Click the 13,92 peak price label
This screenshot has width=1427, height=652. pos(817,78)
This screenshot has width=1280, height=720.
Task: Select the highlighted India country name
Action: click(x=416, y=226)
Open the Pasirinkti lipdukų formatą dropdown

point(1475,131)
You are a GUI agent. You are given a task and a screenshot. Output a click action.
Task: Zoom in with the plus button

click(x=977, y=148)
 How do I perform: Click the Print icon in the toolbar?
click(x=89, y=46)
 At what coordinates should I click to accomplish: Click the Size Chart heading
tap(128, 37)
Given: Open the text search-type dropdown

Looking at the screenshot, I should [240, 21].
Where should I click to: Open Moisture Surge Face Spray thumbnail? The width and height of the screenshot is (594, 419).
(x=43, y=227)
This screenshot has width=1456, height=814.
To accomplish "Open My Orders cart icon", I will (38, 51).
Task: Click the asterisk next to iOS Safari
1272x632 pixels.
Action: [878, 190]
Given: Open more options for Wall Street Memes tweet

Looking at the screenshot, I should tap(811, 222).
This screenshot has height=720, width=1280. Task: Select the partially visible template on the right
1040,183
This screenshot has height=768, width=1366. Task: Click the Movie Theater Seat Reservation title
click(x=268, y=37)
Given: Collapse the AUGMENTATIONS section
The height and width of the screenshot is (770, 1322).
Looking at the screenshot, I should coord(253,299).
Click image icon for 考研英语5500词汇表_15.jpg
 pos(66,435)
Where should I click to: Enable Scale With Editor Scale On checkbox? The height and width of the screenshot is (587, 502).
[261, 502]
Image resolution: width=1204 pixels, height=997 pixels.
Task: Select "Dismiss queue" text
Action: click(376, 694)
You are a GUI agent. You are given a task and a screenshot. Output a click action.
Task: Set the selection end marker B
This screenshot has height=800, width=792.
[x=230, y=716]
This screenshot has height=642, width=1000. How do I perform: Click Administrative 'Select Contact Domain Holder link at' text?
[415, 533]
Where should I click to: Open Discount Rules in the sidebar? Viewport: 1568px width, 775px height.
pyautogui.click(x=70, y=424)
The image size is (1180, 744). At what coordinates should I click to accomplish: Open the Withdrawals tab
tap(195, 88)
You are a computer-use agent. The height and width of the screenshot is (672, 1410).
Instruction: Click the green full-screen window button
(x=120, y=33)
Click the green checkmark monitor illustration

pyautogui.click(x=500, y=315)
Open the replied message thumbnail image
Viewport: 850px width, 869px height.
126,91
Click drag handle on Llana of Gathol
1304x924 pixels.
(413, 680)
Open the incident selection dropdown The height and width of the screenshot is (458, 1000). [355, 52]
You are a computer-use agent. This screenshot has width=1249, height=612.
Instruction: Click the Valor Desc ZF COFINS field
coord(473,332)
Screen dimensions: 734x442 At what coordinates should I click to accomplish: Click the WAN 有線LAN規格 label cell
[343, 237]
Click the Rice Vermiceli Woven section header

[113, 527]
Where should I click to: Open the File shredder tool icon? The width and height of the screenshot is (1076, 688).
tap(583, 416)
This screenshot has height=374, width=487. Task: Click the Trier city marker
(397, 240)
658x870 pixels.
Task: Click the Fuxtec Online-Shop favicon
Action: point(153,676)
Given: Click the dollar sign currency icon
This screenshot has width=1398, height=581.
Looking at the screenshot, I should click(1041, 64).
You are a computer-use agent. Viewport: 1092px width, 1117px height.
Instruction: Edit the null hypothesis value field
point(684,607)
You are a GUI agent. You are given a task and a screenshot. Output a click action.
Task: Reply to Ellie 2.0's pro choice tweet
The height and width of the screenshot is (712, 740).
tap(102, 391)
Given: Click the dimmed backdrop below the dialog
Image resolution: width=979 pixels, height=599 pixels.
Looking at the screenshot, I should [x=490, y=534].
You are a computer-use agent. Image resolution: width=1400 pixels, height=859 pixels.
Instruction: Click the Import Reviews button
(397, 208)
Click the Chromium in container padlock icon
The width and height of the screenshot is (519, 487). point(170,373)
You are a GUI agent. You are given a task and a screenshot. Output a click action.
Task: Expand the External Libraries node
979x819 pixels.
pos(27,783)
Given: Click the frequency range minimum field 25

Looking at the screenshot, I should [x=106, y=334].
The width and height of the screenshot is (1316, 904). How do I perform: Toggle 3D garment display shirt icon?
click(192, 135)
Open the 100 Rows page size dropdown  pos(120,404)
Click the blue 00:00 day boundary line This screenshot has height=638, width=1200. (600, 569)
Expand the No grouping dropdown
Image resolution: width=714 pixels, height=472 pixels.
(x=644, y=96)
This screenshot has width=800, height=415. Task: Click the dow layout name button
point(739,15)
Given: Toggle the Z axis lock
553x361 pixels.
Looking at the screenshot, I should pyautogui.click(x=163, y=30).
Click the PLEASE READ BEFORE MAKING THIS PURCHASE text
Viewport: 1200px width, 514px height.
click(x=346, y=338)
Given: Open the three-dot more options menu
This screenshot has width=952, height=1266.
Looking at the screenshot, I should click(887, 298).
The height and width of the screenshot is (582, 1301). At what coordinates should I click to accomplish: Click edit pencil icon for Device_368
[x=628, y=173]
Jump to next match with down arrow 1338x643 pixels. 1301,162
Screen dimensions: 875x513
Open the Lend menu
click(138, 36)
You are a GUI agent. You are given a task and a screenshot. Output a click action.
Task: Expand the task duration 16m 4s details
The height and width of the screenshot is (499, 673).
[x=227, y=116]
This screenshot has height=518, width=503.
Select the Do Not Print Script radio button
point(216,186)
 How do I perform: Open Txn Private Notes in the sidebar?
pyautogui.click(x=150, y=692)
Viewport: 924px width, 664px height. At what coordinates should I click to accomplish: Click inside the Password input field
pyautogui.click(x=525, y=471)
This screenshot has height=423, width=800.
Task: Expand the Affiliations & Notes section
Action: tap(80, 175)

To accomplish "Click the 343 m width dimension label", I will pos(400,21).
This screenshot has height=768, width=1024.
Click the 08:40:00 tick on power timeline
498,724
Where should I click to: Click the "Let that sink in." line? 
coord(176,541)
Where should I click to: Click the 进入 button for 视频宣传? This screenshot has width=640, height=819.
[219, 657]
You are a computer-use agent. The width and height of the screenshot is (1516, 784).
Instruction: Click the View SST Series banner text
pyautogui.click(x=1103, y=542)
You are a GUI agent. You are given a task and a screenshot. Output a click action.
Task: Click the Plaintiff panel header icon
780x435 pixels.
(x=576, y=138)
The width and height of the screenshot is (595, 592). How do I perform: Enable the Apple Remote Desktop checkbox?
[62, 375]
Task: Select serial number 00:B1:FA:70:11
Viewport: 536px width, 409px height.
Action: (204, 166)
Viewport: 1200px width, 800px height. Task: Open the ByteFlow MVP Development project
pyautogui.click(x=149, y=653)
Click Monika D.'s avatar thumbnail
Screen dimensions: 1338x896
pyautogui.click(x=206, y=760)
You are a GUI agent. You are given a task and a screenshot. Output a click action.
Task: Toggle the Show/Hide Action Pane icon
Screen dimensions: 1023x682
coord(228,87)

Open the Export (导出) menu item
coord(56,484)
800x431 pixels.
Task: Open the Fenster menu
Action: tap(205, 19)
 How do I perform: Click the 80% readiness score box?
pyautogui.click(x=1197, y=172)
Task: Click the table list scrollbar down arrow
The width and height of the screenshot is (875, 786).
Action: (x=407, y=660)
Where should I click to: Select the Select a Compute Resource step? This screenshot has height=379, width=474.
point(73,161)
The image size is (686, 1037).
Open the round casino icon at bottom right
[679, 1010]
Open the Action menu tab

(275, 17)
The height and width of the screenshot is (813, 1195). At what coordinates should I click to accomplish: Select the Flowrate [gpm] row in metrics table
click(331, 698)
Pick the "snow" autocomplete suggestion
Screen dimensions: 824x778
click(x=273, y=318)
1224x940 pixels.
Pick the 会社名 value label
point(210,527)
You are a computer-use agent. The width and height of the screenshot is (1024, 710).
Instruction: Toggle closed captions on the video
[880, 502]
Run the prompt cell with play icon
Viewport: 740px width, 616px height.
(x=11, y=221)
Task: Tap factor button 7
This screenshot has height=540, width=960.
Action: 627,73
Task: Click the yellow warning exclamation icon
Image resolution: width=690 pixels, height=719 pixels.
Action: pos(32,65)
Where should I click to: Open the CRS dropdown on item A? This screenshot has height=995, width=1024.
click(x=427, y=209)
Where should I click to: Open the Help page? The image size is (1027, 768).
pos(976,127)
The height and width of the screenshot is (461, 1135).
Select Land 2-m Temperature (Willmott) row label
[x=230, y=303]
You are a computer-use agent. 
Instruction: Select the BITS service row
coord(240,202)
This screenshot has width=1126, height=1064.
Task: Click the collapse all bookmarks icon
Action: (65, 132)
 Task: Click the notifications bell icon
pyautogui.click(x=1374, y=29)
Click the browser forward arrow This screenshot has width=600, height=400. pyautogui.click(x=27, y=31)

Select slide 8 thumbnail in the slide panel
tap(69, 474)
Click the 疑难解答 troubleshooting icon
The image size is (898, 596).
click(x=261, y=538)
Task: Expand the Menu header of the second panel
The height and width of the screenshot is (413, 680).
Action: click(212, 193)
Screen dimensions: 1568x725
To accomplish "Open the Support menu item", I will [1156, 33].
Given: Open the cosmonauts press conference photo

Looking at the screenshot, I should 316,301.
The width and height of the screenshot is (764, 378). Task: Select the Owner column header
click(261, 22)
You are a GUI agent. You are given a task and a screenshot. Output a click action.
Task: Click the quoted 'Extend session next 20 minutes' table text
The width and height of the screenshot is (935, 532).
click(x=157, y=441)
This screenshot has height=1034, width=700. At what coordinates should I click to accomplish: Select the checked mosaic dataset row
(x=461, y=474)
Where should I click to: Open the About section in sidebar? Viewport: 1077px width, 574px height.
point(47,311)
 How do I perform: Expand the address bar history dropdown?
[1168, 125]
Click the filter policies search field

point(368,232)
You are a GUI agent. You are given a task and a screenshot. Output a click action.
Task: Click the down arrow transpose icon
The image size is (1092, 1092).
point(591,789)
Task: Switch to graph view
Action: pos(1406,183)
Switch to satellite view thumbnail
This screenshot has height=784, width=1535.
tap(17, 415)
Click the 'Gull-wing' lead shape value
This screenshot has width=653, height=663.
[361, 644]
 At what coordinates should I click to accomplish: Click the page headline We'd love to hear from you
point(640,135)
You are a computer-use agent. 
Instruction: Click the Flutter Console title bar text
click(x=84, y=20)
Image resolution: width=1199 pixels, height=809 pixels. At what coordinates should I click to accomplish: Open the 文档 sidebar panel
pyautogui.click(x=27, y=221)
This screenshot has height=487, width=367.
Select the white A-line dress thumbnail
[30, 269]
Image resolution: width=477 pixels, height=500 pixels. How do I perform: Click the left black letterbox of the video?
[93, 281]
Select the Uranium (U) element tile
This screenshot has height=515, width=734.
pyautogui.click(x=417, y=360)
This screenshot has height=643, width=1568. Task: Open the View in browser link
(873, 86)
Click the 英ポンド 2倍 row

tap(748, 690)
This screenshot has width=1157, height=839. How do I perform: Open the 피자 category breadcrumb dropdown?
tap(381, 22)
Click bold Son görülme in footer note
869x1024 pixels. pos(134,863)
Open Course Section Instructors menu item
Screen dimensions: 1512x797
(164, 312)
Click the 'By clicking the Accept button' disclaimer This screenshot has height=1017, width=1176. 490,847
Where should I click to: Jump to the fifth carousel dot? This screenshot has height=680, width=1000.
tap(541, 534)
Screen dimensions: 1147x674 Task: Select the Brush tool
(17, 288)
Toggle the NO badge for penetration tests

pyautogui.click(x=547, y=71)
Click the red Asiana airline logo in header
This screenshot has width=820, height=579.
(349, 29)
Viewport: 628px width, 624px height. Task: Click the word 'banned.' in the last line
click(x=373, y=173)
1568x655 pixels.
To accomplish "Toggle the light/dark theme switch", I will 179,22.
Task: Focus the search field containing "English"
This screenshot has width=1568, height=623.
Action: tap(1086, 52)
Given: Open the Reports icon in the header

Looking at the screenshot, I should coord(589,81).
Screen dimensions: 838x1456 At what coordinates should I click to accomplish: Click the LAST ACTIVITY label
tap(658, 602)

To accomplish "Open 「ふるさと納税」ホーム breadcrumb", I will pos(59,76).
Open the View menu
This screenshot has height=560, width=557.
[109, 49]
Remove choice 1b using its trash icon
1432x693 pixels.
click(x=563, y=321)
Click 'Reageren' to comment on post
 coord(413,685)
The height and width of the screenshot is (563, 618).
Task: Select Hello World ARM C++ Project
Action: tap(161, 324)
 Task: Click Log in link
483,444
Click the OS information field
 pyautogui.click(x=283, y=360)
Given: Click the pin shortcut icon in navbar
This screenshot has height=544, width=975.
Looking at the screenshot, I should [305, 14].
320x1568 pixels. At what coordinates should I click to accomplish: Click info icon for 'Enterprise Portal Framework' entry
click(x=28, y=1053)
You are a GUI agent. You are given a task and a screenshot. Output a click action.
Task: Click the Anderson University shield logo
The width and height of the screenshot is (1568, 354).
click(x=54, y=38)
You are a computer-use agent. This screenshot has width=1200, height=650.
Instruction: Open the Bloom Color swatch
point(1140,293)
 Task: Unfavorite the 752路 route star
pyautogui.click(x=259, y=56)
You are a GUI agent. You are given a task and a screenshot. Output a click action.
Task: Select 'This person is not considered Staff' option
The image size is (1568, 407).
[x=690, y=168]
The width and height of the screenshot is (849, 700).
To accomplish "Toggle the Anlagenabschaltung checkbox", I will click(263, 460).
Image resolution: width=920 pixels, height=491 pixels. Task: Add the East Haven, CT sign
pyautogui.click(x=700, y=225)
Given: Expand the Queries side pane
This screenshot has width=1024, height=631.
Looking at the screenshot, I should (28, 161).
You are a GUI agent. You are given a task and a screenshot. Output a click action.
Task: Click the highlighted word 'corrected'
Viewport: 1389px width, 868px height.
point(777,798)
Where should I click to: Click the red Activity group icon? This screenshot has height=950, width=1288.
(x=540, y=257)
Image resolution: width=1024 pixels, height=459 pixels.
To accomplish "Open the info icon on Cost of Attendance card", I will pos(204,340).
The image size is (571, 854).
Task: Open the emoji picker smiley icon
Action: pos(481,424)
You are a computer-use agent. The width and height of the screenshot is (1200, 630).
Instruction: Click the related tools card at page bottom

**Exercise prompt:** In the entries above, tally the lines that include the string "arrow". Give the figure only.

**Answer to the exercise:** 4